Warren Giles — American Businessman born on May 28, 1896, died on February 07, 1979

Warren Crandall Giles was an American professional baseball executive. He spent 33 years in high-level posts in Major League Baseball, as club president and general manager of the Cincinnati Reds and president of the National League, and was elected to the National Baseball Hall of Fame... (wikipedia)

People take sides on political things, such as the Vietnam War. War is immoral and war is wrong, but I don't think the clergy ought to bring it before the Church.
My first interest in baseball is the welfare of baseball itself. My second is the Cincinnati Reds, and my third is Warren Giles.
A newspaperman said, 'You have to have a team in New York.' I replied, 'Who says you have to have a team in New York?' What came out in the papers was a headline that said, Giles Says, 'Who needs New York?' I confess that quote bothered me, and there seemed to be no way to dispose of it. It was repeated again and again.

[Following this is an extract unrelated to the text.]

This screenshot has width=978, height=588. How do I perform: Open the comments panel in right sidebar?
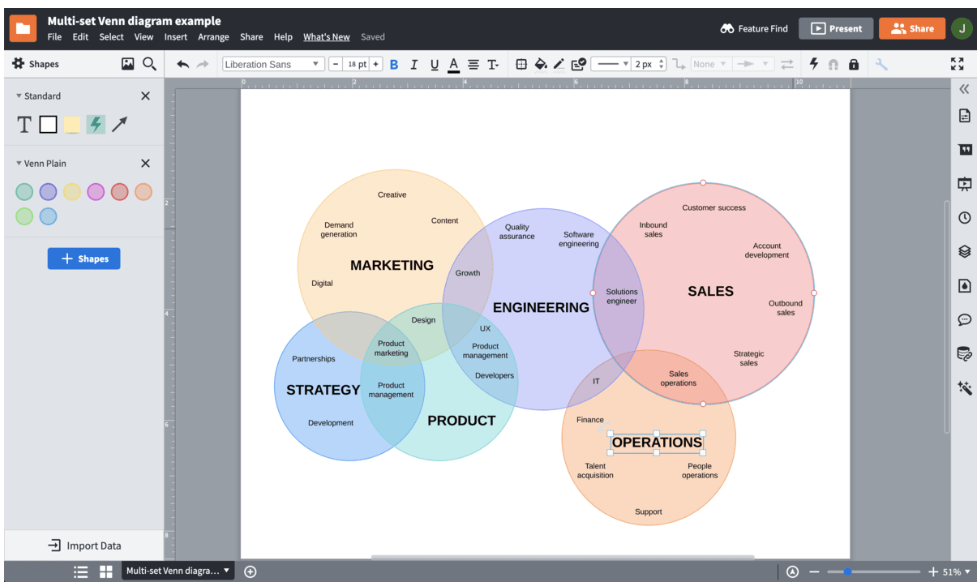[964, 320]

I didn't make any friends in New York by insisting on moving the league headquarters to Cincinnati. The fact was that my son Bill was in school. His mother had passed away, and I didn't want to take the boy away from his school and to a strange city.
I met Powel Crosley at an All-Star Game in 1935. He was familiar, of course, with our winning record at Rochester. We seemed to hit it off immediately, and the following year, when he was looking for a successor to Larry MacPhail, he thought of me.